**The data:**
☆ ☆ ☆ ☆ ☆ ☆ ☆

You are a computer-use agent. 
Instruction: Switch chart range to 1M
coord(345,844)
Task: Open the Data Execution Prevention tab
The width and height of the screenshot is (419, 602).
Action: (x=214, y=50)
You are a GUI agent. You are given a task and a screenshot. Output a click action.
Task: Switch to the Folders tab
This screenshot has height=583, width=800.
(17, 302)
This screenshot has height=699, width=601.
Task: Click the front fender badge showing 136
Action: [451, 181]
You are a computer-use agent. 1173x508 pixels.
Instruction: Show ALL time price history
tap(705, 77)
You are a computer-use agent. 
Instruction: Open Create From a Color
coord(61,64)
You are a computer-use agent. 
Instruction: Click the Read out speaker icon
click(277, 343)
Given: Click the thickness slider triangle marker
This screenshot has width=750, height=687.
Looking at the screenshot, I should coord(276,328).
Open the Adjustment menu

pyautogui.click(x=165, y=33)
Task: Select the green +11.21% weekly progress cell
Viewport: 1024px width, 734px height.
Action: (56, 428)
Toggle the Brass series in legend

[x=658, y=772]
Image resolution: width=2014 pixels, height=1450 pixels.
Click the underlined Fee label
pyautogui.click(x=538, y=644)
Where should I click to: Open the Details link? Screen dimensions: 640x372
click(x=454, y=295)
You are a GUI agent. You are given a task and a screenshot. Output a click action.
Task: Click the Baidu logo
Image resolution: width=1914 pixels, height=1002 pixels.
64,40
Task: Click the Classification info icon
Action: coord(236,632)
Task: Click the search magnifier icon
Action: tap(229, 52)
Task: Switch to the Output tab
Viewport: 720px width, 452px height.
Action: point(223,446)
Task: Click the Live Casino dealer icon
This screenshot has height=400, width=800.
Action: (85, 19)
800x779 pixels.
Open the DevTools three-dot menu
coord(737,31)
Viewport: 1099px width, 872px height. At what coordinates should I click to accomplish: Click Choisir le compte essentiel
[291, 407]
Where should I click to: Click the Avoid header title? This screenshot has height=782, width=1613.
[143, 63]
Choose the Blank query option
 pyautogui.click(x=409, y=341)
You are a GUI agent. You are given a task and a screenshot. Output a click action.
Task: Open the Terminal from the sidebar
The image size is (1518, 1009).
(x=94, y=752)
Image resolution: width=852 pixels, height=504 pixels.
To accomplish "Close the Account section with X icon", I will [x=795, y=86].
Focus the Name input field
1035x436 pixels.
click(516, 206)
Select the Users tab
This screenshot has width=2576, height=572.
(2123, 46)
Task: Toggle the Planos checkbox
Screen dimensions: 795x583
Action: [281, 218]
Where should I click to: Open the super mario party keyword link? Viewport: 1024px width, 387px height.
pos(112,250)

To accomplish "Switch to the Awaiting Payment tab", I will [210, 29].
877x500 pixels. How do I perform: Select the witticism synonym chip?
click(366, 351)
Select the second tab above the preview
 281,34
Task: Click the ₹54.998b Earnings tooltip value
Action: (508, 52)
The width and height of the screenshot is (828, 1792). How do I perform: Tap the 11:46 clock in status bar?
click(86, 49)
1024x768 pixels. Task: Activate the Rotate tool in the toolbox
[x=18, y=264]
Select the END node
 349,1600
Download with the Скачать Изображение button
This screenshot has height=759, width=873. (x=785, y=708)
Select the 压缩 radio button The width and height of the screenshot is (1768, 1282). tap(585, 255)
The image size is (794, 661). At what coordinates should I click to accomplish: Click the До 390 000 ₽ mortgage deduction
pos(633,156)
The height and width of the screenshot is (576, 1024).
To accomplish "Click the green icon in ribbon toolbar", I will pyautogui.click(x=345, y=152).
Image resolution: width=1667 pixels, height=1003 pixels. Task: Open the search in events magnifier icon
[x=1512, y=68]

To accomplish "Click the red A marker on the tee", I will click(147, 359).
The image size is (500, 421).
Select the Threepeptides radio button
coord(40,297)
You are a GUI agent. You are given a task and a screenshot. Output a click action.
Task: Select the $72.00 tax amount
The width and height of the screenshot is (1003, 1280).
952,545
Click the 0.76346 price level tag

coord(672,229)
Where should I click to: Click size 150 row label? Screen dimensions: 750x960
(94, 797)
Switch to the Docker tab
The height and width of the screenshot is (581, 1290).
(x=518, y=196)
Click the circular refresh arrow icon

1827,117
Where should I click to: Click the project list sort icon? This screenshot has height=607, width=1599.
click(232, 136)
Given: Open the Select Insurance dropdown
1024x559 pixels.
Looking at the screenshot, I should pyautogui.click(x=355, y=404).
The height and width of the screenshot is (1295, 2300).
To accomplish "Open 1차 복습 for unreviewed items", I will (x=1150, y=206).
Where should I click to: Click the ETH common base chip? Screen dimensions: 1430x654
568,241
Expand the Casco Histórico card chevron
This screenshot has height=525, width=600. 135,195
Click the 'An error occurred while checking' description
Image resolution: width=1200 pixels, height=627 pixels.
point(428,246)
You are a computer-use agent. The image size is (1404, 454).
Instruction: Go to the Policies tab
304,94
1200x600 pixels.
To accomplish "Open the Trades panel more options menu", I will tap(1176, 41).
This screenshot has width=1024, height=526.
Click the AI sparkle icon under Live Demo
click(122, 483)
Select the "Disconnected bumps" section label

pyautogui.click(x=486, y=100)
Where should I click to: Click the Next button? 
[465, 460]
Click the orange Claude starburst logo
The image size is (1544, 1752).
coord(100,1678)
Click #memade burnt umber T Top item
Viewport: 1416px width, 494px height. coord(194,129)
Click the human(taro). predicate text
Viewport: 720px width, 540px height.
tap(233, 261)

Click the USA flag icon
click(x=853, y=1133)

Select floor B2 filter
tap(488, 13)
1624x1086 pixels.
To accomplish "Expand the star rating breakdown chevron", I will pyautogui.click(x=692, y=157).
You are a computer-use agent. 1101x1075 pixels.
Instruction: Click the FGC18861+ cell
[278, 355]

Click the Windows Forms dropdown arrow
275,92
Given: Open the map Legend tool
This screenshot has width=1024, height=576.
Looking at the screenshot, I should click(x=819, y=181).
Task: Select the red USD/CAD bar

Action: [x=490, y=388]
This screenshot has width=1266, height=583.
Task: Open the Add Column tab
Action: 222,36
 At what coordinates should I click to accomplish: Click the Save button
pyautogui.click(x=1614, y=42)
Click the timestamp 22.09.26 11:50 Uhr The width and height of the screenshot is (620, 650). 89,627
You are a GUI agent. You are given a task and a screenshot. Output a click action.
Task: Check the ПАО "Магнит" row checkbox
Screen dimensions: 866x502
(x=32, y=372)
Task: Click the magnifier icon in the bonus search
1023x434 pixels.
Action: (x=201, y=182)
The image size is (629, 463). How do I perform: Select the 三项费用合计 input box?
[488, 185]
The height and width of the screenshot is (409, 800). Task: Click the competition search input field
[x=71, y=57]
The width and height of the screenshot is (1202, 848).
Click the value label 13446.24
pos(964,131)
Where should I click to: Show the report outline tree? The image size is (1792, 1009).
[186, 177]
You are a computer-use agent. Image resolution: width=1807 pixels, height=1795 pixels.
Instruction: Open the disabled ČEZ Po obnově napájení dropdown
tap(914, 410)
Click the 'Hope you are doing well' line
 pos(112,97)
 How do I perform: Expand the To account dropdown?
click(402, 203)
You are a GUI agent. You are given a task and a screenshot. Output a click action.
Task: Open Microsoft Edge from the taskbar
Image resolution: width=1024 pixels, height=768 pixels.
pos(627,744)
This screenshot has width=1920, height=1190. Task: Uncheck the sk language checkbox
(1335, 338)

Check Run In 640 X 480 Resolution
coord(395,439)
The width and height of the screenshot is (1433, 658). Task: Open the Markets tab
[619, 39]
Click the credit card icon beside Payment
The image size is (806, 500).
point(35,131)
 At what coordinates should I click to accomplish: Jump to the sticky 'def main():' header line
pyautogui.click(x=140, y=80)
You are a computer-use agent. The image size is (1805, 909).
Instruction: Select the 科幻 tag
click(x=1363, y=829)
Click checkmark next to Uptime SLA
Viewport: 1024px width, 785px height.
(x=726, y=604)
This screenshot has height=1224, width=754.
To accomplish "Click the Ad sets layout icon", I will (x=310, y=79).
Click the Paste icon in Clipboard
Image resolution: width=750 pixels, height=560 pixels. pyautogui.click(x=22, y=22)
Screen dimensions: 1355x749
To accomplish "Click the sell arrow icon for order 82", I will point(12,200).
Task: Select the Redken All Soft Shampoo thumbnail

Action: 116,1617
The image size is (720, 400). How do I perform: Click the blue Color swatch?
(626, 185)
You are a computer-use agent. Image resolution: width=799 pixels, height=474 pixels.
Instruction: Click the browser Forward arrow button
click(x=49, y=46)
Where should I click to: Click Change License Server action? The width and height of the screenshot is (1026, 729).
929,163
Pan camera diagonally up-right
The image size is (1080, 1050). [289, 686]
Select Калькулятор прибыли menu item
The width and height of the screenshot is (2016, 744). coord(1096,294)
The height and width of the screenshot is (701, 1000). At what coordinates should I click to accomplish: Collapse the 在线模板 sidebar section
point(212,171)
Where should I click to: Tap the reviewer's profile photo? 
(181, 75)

☆ ☆ ☆ ☆ ☆ ☆ ☆

**Task to complete:** Which lines above include "logo"? Show each of them by copying it.

**Expected answer:**
Task: Click the Baidu logo
Click the orange Claude starburst logo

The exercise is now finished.